**What the exercise asks**
Use the entries below to count the lines that hold the word "give"; answer with the number only.

* * *

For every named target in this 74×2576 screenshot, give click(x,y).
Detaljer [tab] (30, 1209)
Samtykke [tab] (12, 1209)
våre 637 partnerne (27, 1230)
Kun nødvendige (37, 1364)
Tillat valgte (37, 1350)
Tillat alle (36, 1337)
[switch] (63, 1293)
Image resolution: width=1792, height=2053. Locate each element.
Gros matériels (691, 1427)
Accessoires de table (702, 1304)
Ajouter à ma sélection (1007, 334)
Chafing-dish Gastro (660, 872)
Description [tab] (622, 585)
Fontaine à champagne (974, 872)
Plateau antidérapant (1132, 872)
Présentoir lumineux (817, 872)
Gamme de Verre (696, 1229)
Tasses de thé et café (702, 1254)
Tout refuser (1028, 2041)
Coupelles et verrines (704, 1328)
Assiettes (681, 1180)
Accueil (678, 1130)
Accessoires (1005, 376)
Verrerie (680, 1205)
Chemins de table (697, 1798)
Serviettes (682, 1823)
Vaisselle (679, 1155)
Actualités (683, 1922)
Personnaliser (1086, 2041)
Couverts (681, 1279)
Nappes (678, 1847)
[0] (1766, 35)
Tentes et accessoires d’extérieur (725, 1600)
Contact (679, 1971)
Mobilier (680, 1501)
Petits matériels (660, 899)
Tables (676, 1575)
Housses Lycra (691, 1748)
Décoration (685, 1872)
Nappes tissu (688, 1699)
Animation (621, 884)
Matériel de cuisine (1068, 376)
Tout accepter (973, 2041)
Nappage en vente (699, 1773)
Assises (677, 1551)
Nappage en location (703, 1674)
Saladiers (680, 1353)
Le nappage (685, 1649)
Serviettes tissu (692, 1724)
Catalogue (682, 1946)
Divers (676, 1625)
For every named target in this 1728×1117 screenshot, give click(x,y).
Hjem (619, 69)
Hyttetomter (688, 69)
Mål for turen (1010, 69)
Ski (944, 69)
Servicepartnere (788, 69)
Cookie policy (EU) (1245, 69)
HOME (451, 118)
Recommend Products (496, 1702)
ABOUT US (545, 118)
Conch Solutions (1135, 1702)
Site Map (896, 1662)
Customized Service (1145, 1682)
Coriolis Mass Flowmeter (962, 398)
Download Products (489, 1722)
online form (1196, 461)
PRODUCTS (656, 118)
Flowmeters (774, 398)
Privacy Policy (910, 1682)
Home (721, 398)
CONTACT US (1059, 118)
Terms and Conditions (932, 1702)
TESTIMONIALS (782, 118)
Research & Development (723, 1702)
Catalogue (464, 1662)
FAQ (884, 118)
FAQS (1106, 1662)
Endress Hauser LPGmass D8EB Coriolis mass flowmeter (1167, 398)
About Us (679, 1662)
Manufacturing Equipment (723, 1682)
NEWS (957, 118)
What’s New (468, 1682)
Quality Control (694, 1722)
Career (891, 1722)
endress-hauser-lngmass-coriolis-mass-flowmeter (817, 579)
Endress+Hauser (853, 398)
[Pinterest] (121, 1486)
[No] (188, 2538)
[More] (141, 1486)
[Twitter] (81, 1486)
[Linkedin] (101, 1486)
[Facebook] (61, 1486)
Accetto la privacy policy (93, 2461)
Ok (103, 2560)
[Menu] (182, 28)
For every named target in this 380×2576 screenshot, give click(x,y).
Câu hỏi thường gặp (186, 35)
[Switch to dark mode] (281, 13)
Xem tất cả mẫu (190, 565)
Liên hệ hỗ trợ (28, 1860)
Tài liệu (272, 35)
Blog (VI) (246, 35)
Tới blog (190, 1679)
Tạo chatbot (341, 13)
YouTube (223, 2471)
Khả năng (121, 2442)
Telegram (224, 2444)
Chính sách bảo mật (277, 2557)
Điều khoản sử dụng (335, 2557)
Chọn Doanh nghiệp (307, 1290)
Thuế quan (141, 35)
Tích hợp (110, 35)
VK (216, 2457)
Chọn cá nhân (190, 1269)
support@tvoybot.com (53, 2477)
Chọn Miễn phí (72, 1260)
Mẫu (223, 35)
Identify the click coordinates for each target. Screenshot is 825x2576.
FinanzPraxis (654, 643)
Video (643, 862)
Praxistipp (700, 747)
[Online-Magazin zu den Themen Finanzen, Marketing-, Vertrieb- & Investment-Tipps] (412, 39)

* * *

**Solution below**
3